O trabalho do não sofrimento é praticamente impossível para as pessoas que querem suprir os seus anseios materiais, ou seja, alcançar todos os aspectos que a moderna sociedade humana diz que devemos ter durante a vida. Para aquelas pessoas que estão preocupadas com a auto estima, que priorizam o chamado amor próprio, que estão preocupadas em serem bem tratadas e reconhecidas como certas e sábias, eu digo: não façam este trabalho…

Quem busca viver o não-sofrimento precisa, antes de tudo, estar despojado destes apelos da moderna vida humana. Por quê? Porque este estado será o resultado da luta de você contra você mesmo… Será que é possível lutar contra si mesmo e ainda assim sentir o amor próprio como ele é vivenciado pela sociedade humana, ou seja, pela exaltação a si mesmo?

Isso é impossível, pois para se alcançar o não sofrimento é preciso ferir exatamente o amor próprio que a sociedade humana recomenda. Isso porque o amor próprio ensinado pela humanidade é o enaltecimento, enquanto que o estado do não-sofrimento só é alcançado com o não enaltecimento. Para você se libertar de si mesmo é preciso não se enaltecer.

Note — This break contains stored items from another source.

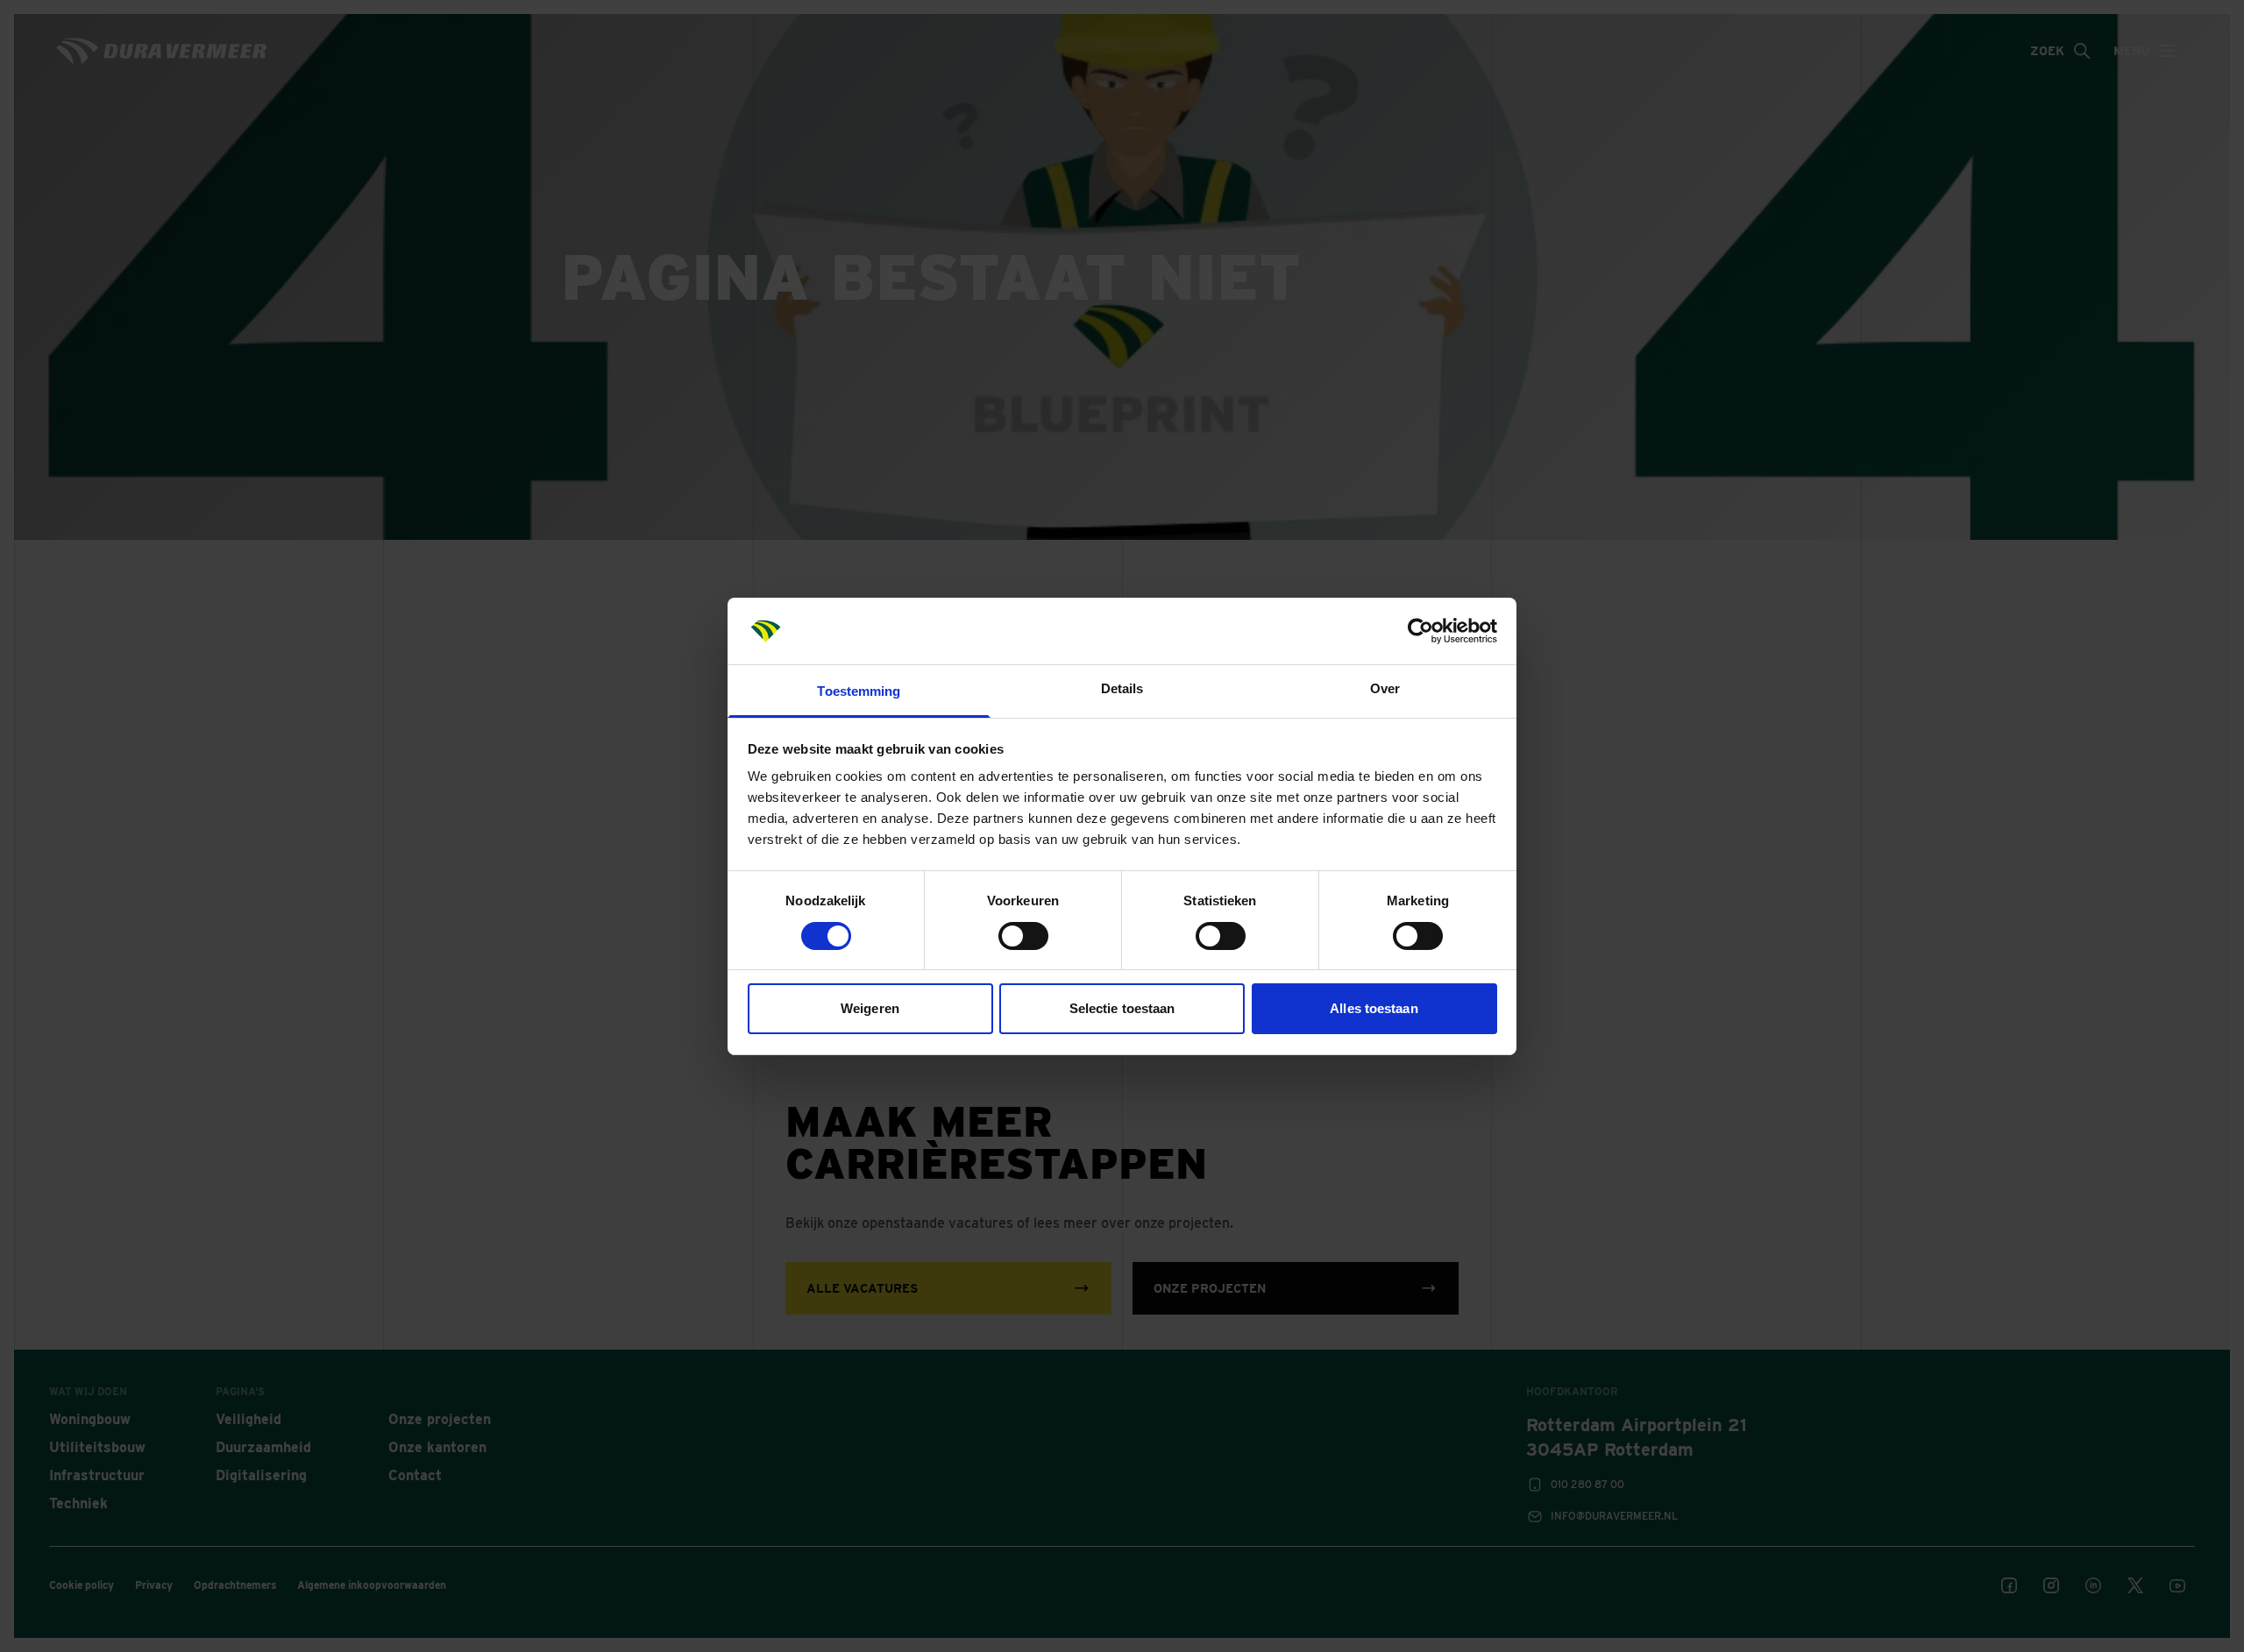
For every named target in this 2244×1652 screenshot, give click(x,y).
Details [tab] (1122, 688)
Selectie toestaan (1122, 1008)
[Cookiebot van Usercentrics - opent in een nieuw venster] (1420, 631)
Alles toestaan (1373, 1008)
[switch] (1023, 936)
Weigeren (870, 1008)
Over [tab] (1385, 688)
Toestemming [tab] (858, 691)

Como se libertar do sofrimento se ele é vivenciado não pelo que os outros dizem, mas por sua vontade de querer estar certo? Impossível…

Participante: Perguntei isso porque moro em São Paulo e isso aqui está um inferno…

Pois é, está um inferno, mas você tem que viver aí. No interior a demanda por empregos é menor e por isso você precisa viver neste inferno. Viva, então, mas aprenda a viver este inferno sem que isso lhe cause contrariedade, sem que isso lhe traga sofrimento. Agora, se amanhã você puder vir para o interior venha, mas com a certeza que aqui viverá outros problemas.

Na verdade, existem problemas em todos os lugares que você viver, porque eles estão dentro de você e não nos lugares. Os problemas estão dentro de nós, porque somos nós que os criamos. Não é São Paulo, Rio de Janeiro ou qualquer outra cidade grande que é o inferno, somos nós que infernizamos ou não os lugares que vivemos.

Uma pessoa que mora em São Paulo um dia me disse: aqui não dá mais para se viver. Eu respondi: ‘Entendeu o que você disse? Se acha que aqui não dá mais para viver, saia daqui’. Ele argumentou: ‘Se eu sair daqui, como vou viver? Aqui, estou perto de tudo, tenho tudo que preciso à mão’. Neste momento eu lhe disse: ‘Então aguenta tudo isso sem reclamar’.

Quem quer estar perto de tudo tem que estar numa cidade grande, pois no interior a oferta é menor e algumas coisas não estão disponíveis. Porque na cidade do interior não se tem tudo à mão? Porque a quantidade de pessoas que moram lá não compensa o investimento para se ter o que se tem na cidade grande.

Portanto, o preço que se paga para se ter tudo à mão é exatamente o engarrafamento que se vive nas cidades grandes, pois ele é o resultado da quantidade de pessoas que moram lá. Ou será que você ainda sonha que tenha tudo o que quer à sua disposição para que use quando quiser, independente do lucro do outro?

Este é o trabalho do não-sofrimento: é se enfrentar e ver que não adianta sonhar com as suas condições ideais de vida para viver feliz. Isso não existe, pois o mundo não gira ao seu redor, mas o mundo de cada um gira dentro do interesse de cada um. O não-sofrimento, portanto, só pode ser alcançado quando você criar dentro de si mesmo o sentir-se bem com o que tem para viver.

Entender, por exemplo, que o engarrafamento e um transporte público cheio só existem numa cidade onde você encontra emprego. Estas coisas que lhe fazem sofrer, realmente não existem numa cidade pequena, mas lá você também não terá o emprego que precisa ter para sobreviver.  Portanto, indo para lá haverá novos problemas que se não forem trabalhados também gerarão sofrimentos.

Esta é a dinâmica do não-sofrimento: olhar para dentro de você e observar que está exigindo que o mundo esteja do jeito que quer e isso não pode acontecer, pois o mundo vive o mundo. Portanto, quem espera que estas coisas aconteçam para que ele seja feliz, vai ter que esperar sentado, pois a sua felicidade dependerá de muitos fatores externos que são incontroláveis por nós.